The Chadian government’s decision to withdraw army units from border positions in Dar Sila in late 2005 allowed militia violence to proceed virtually unchecked, resulting in numerous preventable civilian deaths and injuries.[35] The departure of 35 ANT soldiers from the town of Koloye, northeast of Goz Beida, left a single 22-year-old gendarme in charge of protecting an estimated 10,000 IDPs. When the town came under attack by Chadian Janjaweed militias on November 11, 2006, at least 67 civilians were killed.[36]

Civilians responded to the security vacuum by organizing Tora Bora self-defense groups that received varying levels of support from the authorities and in many cases participated in joint operations with ANT units. Arab and Ouaddaïen civilians in Dar Sila complained of numerous abuses at the hands of a Tora Bora unit based in the adjacent villages of Tiero and Marena, kilometers east of Goz Beida, including during joint operations with the ANT. [37] A Tora Bora unit was responsible for protecting an estimated 6,000 IDPs in the adjacent towns of Marena and Tiero when Chadian rebels and Chadian Janjaweed militias attacked on March 31, 2007, leaving at least 200 dead. A Chadian Arab tribal leader told Human Rights Watch the Tora Bora unit based in Tiero was the target of the attack because it had committed abuses against Arab civilians. He said: “We were not going to just stand with our arms crossed.” [38]
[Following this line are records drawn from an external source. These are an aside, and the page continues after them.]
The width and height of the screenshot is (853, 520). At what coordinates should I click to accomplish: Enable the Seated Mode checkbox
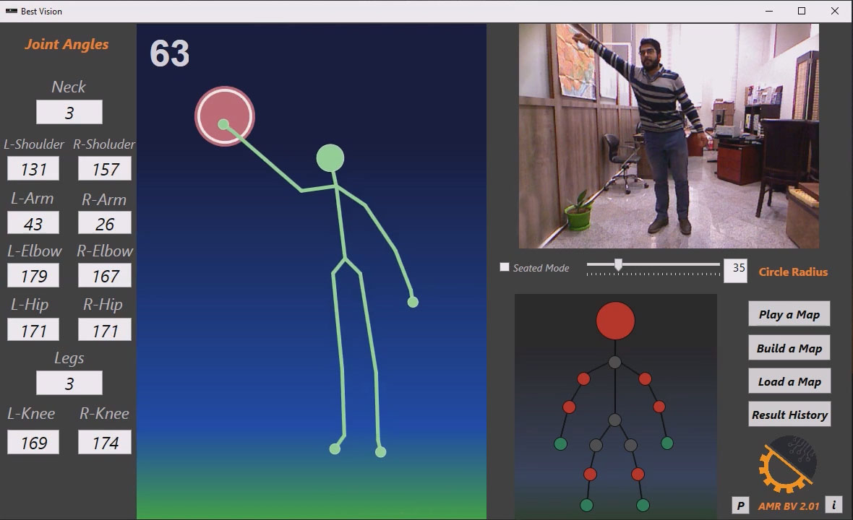(x=505, y=267)
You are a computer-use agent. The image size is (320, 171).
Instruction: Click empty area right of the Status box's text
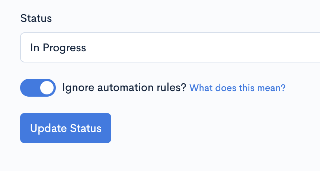point(202,47)
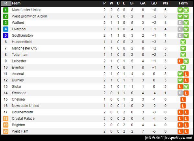Click Huddersfield's green W form icon
The image size is (194, 141).
pos(183,42)
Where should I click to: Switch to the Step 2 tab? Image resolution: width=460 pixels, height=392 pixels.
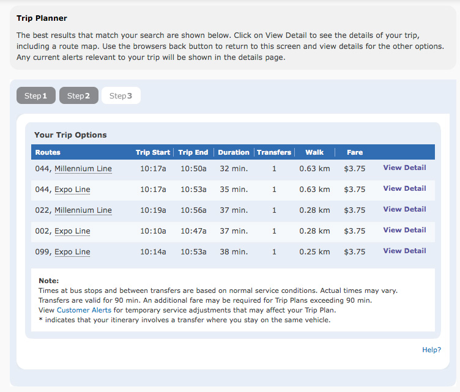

The massacres at Koloye and Tiero-Marena in 2006 and 2007 represent failures by the government to protect IDPs that were directly related to policy decisions, either to reduce protection for vulnerable communities or to delegate protection to community-based militias. Government security forces continue to demonstrate limited commitment to civilian protection. The border town of Daguessa fell into the hands of an otherwise dormant rebel group in September 2008, shortly after the ANT unit stationed there redeployed to Modoyna; while the ex-rebels used death threats to extort money from the town’s inhabitants, including 600 IDPs, nearly four months passed before the ANT returned to restore state authority.[39]

The Chadian government’s plan to stabilize Dar Sila, announced in early 2008, appears to amount to the establishment of a national police post in Koukou-Angarana.[40] Though MINURCAT deployed 120 troops to Koukou-Angarana in May 2009, the government has yet to follow through on its promise.[41] The government’s commitment to fulfilling its responsibilities is far from adequate.In addition to restoring security to the border zone, the government must discipline and reform local civil and military officials who in many cases constitute a threat to civilians they should be protecting. International humanitarian workers have told Human Rights Watch, for example, that basic administrative tasks such as hiring and firing have occasioned threats and acts of violence by local government officials seeking to influence the decision. One humanitarian worker said:

The [local government official] wanted me to rehire someone I had just fired. I told him that I couldn’t do that. That was when he told me that he could no longer guarantee my safety.[42]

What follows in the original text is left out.